Work required
Please reproduce the entries below exactly, starting at the first line and ending with the line that holds "Identify the click".

Collected data:

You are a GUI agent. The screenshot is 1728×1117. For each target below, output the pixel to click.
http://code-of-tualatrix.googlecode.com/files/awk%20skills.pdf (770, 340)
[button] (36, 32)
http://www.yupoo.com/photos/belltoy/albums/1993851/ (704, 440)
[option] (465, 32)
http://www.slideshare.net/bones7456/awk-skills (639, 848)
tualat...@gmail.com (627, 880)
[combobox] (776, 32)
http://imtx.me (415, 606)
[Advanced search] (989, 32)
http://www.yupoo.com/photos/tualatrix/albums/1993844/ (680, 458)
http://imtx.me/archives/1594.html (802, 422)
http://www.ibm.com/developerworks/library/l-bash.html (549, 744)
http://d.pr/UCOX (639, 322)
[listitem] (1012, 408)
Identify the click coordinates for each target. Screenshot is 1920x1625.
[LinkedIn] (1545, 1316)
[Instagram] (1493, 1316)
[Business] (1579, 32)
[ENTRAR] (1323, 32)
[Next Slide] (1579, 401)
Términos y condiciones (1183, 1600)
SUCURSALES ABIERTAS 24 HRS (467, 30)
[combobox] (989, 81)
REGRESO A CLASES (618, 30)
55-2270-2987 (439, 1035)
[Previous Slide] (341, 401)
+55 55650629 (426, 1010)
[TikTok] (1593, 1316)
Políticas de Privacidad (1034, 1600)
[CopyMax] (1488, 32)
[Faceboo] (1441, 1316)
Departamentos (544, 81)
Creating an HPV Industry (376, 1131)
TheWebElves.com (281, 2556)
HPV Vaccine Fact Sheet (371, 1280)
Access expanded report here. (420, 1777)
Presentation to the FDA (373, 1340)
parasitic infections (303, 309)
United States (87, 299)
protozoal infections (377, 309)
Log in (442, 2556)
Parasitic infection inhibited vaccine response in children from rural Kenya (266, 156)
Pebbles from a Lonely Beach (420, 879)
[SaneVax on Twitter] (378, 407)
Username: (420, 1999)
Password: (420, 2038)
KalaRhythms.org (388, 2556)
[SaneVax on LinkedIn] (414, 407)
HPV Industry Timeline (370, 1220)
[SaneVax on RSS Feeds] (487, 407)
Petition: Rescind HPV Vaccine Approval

Solution below
You are a GUI agent. The screenshot is 1728×1117. For each target below, output the pixel to click.
http://code-of-tualatrix.googlecode.com/files/awk%20skills.pdf (770, 340)
[button] (36, 32)
http://www.yupoo.com/photos/belltoy/albums/1993851/ (704, 440)
[option] (465, 32)
http://www.slideshare.net/bones7456/awk-skills (639, 848)
tualat...@gmail.com (627, 880)
[combobox] (776, 32)
http://imtx.me (415, 606)
[Advanced search] (989, 32)
http://www.yupoo.com/photos/tualatrix/albums/1993844/ (680, 458)
http://imtx.me/archives/1594.html (802, 422)
http://www.ibm.com/developerworks/library/l-bash.html (549, 744)
http://d.pr/UCOX (639, 322)
[listitem] (1012, 408)
Identify the click coordinates for each target. Screenshot is 1920x1625.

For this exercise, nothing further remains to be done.